Namun, Gervinho tak setokcer kala bermain dengan Lille. Pendukung Arsenal lebih banyak dibuat gemas dan geleng-geleng kepala oleh aksi Gervinho.

Pada debutnya saja, Gervinho sudah memberikan impresi yang tidak bagus. Melawan Newcastle United pada pekan pertama Premier League, Gervinho langsung kena kartu merah. Pemain yang mengenakan jersi bernomor punggung 27 itu terlibat perkelahian dengan Joey Barton.

Imbasnya, Gervinho kudu absen tiga pertandingan. Problem yang ia buat pada pertandingan debutnya itu bukan cuma perkelahian dengan Barton. Manajer Newcastle kala itu, Alan Pardew, juga menuding Gervinho melakukan diving di kotak penalti ketika berduel dengan Cheick Tiote.

Awal yang sudah buruk itu berlanjut menjadi musim yang sebaiknya Gervinho lupakan saja. Ia tidak bisa memperlihatkan kemampuan terbaiknya. Cuma ada empat gol dan tujuh assist yang dibuatnya untuk Arsenal di semua kompetisi.

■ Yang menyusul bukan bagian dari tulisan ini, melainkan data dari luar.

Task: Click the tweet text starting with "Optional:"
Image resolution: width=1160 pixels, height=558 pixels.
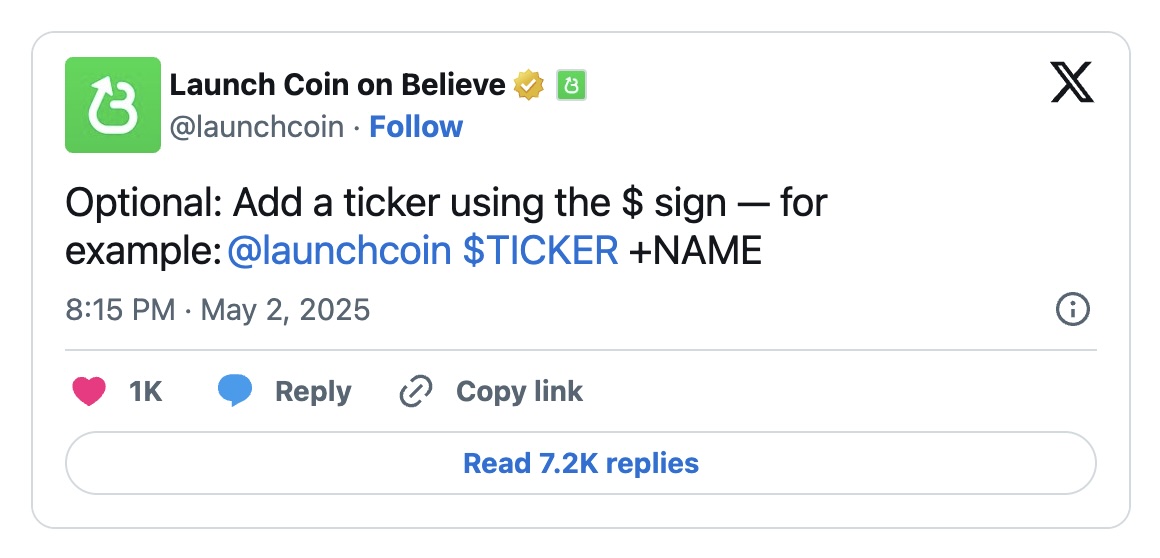Action: pyautogui.click(x=446, y=204)
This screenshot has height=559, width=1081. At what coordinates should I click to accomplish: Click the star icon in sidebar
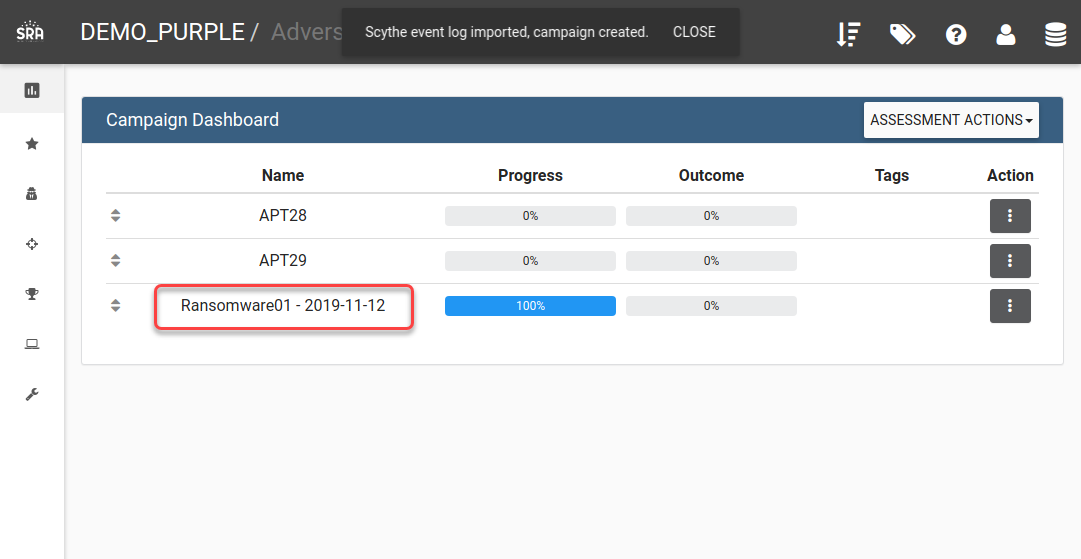pyautogui.click(x=32, y=143)
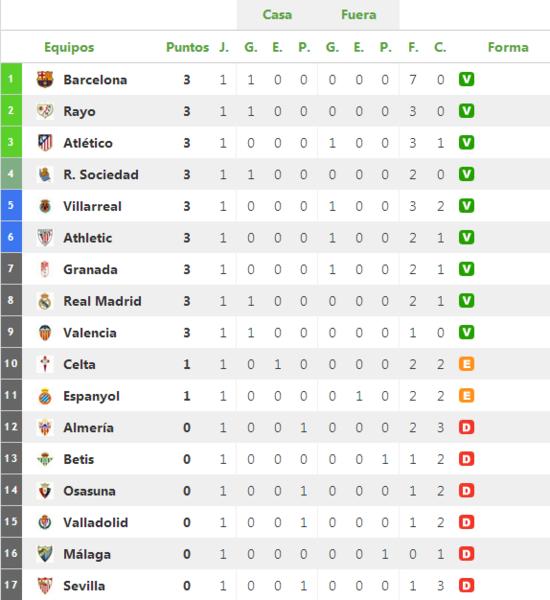Select the Athletic team crest
550x600 pixels.
pos(45,238)
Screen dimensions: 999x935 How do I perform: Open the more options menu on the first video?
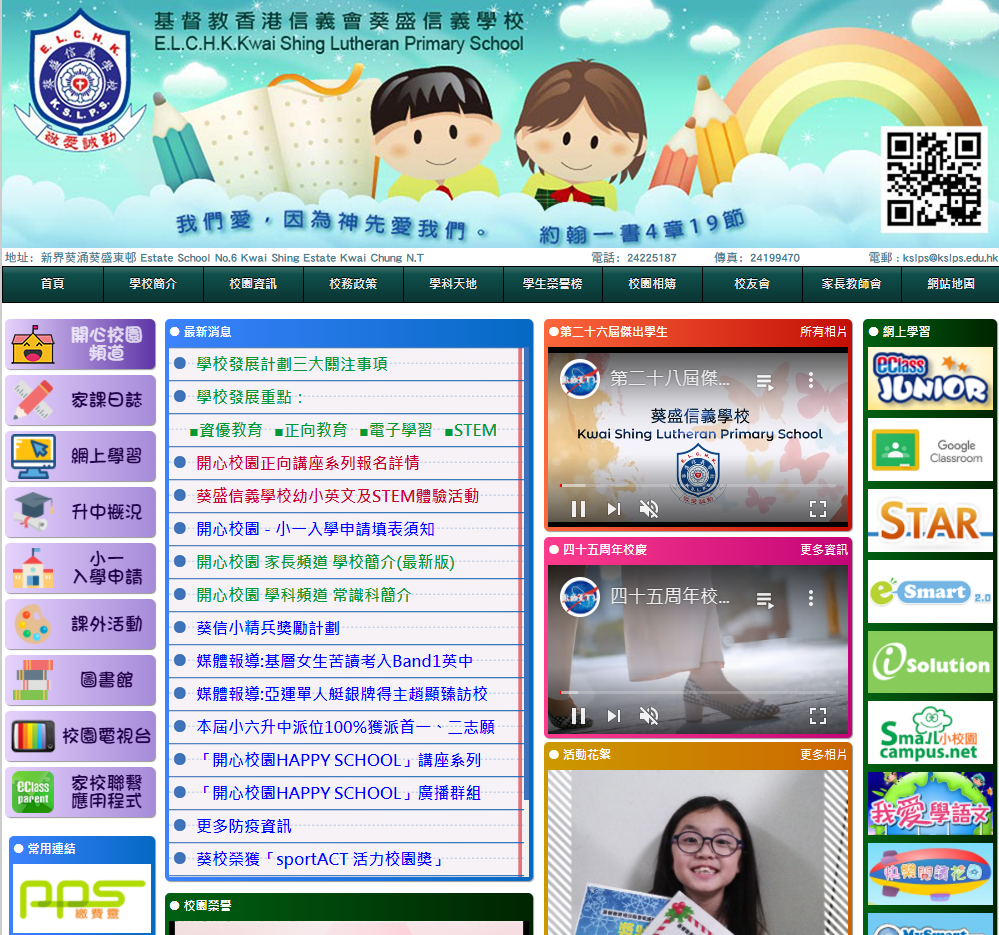[x=811, y=380]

Pada musim berikutnya, perolehan gol Gervinho memang bertambah. Namun, tetap saja tak menembus dua digit. Gervinho cuma membuat tujuh gol dan lima assist dalam 26 laga di lintas ajang.

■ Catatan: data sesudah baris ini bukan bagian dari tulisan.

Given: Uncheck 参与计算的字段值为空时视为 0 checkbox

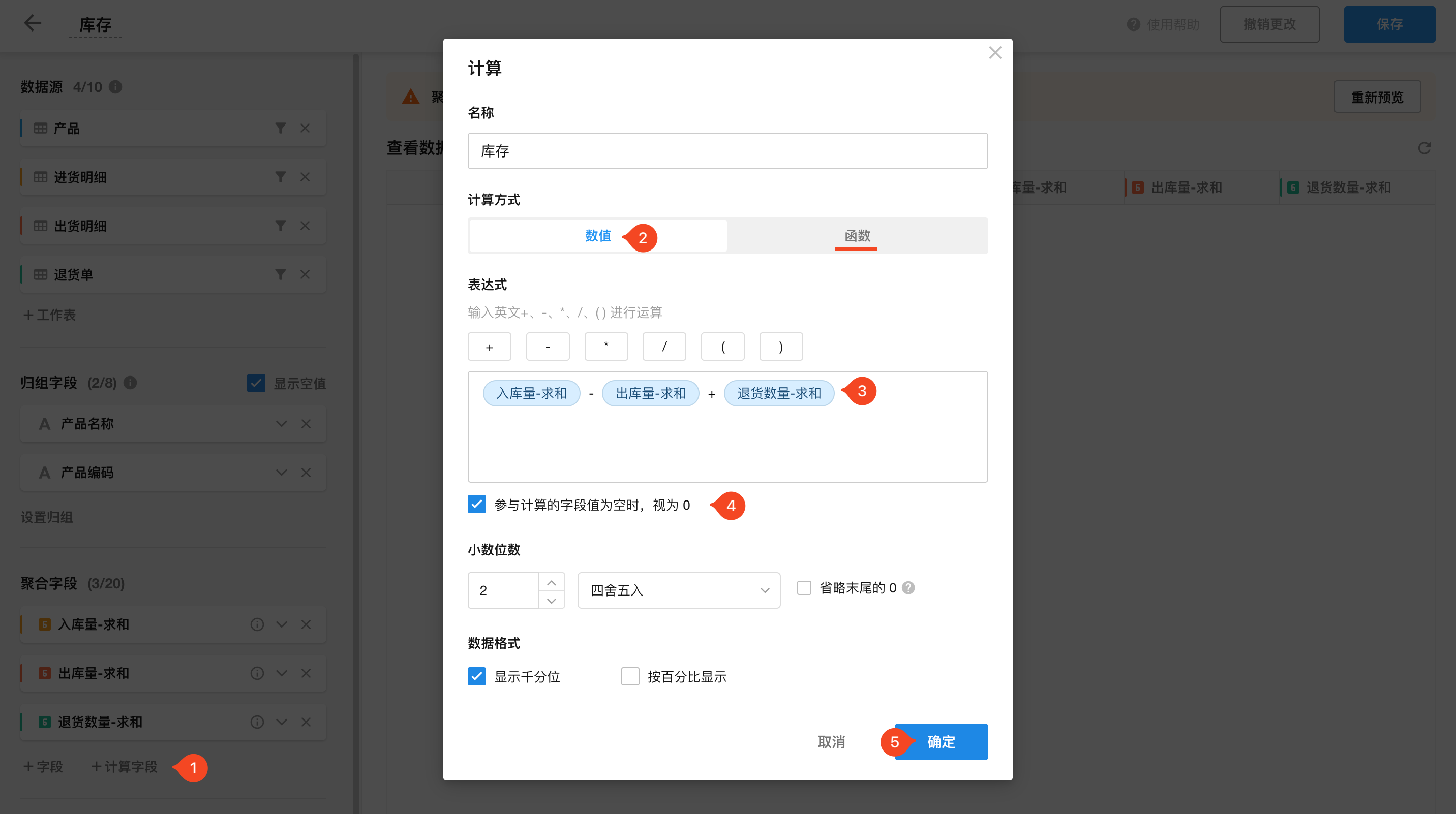Looking at the screenshot, I should [476, 504].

Pencapaian yang di bawah ekspektasi itu (kalau tidak mau menyebutnya “buruk”) membuat Gervinho pindah di musim 2013/14 ke AS Roma. Itu artinya, cuma ada dua musim kebersamaan Arsenal dan Gervinho.

***

Musim 2018/19, Lille kembali tampil mengesankan di Ligue 1. Namun, mereka gagal menjadi juara usai kalah bersaing dengan kesebelasan super-kaya, Paris Saint-Germain. Kendati begitu, Lille tetap menelurkan bakat brilian. Pada musim tersebut, giliran Nicolas Pepe yang bersinar bersama Les Dogues.

Pemain asal Pantai Gading itu bisa menorehkan 22 gol di ajang Ligue 1. Jumlah itu lebih baik dari Edinson Cavani (18 Gol) dan Neymar (15 Gol). Pepe cuma kalah dari Kylian Mbappe yang menorehkan 33 gol.

Dribel dan kecepatan menjadi senjata utama dari Pepe. Selain itu, Pepe adalah pemain yang berorientasi pada serangan. Ketika bola ada di kakinya, Pepe akan sesegera mungkin membawa bola ke depan melewati lawan-lawannya.

Pepe juga memiliki kontrol dan olah bola yang bagus. Ditunjang dengan kecepatan, tentunya ia menjadi mimpi buruk untuk para pemain belakang lawan. Semua skill yang Pepe miliki ditunjang oleh Lille yang kerap memainkan strategi counter attack. Di sini, Pepe memiliki ruang yang banyak untuk bisa berlari sambil membawa bola.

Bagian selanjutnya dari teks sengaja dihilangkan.